--- Begin Stored records ---

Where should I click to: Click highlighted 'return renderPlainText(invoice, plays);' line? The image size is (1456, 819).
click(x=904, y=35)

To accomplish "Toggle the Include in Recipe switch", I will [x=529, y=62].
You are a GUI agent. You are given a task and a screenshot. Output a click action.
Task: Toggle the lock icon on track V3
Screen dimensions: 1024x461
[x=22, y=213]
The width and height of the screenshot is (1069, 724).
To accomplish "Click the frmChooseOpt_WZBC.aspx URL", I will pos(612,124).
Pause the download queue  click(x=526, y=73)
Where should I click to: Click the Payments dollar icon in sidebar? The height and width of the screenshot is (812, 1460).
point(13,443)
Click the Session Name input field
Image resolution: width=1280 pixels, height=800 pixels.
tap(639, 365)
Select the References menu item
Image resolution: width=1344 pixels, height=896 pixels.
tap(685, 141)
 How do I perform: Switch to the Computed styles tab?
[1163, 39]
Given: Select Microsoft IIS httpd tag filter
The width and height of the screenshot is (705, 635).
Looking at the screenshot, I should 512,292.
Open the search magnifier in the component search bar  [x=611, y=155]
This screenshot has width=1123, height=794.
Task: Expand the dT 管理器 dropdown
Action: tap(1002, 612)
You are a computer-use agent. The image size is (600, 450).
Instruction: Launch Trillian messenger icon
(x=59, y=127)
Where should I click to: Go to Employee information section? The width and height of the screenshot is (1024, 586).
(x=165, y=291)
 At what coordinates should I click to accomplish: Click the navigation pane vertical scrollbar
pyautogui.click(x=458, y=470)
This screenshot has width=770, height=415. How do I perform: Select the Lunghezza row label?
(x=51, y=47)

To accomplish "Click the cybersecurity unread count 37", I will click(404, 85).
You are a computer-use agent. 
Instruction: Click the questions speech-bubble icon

--- End Stored records ---

Copy, word for word, everything in the records above from the line containing "Where should I click to: Click the" down to the line containing "Looking at the screenshot, I should 512,292.", including both of those lines.

Answer to the task:
Where should I click to: Click the Payments dollar icon in sidebar? The height and width of the screenshot is (812, 1460).
point(13,443)
Click the Session Name input field
Image resolution: width=1280 pixels, height=800 pixels.
tap(639, 365)
Select the References menu item
Image resolution: width=1344 pixels, height=896 pixels.
tap(685, 141)
 How do I perform: Switch to the Computed styles tab?
[1163, 39]
Given: Select Microsoft IIS httpd tag filter
The width and height of the screenshot is (705, 635).
Looking at the screenshot, I should 512,292.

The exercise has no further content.